No entendimento do magistrado, pela excepcionalidade do caso, não é
possível negar o pedido pela ausência de registro do medicamento junto à
Anvisa.
“Negar à parte agravante o medicamento necessário ao tratamento
médico pretendido implica desrespeito as normas constitucionais que
garantem o direito à saúde e à vida; mais: ofende a moral administrativa
(art. 37 da
Constituição), pois o dinheiro e a conveniência dos detentores temporários do Poder não sobreleva os direitos fundamentais”.
A decisão segue jurisprudência do STF e do STJ no sentido de
reconhecer que os portadores de moléstias graves, que não tenham
disponibilidade financeira para custear o seu tratamento, têm o direito
de receber gratuitamente do Estado os medicamentos de comprovada
necessidade.
O magistrado também ressalta que ao decidir sobre tratamentos de
saúde e fornecimento de remédios o Poder Judiciário não está se
investindo da função de co-gestor do Poder Executivo. Segundo ele, está
dando efetividade ao art. 6º, inc. I, “d”, da
Lei nº. 8.080/90 que insere no âmbito da competência do SUS a assistência terapêutica integral, inclusive farmacêutica.
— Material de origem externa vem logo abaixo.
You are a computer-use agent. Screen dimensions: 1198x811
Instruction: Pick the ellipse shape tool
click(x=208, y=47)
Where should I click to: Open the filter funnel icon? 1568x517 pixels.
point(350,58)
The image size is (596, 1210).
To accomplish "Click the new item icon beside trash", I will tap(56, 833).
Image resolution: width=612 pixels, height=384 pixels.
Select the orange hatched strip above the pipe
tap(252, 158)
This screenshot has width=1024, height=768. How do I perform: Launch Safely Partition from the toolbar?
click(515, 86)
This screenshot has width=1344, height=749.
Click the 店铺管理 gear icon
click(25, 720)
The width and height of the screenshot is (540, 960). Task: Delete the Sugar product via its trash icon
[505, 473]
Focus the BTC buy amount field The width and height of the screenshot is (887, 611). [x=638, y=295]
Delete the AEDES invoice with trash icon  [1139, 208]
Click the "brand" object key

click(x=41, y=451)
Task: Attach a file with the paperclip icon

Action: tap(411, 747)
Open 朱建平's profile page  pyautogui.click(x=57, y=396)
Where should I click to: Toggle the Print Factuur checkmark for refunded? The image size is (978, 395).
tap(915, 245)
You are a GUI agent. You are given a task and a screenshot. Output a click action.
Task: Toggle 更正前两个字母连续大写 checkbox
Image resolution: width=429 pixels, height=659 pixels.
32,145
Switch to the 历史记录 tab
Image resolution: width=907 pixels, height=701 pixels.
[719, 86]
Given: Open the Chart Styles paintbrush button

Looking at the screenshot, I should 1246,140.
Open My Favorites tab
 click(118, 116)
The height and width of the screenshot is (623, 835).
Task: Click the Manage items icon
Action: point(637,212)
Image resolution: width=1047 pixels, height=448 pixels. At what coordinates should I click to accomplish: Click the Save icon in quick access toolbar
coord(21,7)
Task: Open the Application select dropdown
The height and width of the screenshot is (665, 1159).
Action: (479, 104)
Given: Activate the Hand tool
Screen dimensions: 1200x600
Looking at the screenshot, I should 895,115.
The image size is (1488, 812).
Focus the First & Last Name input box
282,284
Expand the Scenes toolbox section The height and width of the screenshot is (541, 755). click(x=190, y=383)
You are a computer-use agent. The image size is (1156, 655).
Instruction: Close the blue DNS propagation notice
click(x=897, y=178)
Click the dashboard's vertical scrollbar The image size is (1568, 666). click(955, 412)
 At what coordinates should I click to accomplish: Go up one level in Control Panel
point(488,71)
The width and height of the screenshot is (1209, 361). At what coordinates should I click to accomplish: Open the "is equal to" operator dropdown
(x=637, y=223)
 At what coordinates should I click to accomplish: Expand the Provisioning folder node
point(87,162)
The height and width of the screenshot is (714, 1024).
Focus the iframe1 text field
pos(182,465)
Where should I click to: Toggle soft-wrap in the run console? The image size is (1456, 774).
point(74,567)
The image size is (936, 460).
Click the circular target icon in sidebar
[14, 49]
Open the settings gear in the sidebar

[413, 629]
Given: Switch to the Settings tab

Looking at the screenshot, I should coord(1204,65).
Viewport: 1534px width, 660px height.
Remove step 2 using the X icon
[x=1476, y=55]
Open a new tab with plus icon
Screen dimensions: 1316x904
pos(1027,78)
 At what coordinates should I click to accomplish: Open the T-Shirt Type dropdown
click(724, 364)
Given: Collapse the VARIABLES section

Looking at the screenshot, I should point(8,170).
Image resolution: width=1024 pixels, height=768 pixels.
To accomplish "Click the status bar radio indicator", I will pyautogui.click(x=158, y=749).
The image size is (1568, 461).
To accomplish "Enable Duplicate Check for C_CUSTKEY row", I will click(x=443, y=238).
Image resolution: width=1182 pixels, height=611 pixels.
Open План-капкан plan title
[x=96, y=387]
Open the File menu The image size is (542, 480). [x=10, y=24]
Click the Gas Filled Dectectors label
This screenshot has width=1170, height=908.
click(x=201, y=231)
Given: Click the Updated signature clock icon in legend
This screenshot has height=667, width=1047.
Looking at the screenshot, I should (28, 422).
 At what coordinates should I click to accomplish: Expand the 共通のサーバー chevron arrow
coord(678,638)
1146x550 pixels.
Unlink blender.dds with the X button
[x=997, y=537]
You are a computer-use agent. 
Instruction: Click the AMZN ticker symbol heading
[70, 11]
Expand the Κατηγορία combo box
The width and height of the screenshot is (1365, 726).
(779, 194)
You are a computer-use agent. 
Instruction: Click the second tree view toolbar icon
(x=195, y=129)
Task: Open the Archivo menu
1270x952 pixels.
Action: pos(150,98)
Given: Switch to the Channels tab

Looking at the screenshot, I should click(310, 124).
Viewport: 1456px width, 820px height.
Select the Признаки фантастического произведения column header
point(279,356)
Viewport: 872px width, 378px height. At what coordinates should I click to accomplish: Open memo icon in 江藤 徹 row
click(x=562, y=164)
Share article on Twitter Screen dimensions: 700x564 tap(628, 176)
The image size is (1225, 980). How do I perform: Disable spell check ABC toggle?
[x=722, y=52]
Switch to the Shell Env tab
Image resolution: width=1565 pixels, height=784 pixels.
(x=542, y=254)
Por fim, o desembargador federal afirma que limitar o atendimento a
Relação Nacional de Medicamentos Essenciais/ RENAME criada pelo
Ministério da Saúde e aos limites orçamentários do Poder Público é
colidir diretamente contra o direito à vida, contra o direito social de
integridade do acesso à saúde e contra a essencial dignidade da pessoa
humana.
“A propósito da questão de estar ou não o medicamento inserido em
atos normativos do SUS, destaca-se que muito recentemente o Supremo
Tribunal Federal/STF marcou posição no sentido de que ‘a lista do SUS
não é o parâmetro único a ser considerado na avaliação da necessidade do
fornecimento de um medicamento de um caso concreto, que depende da
avaliação médica’”.
Com esse entendimento, o colegiado antecipou a tutela recursal e
determinou o fornecimento do medicamento – na forma como solicitado pela
parte autora/agravante – a partir do 5º dia útil subsequente a
intimação de seu representante judicial.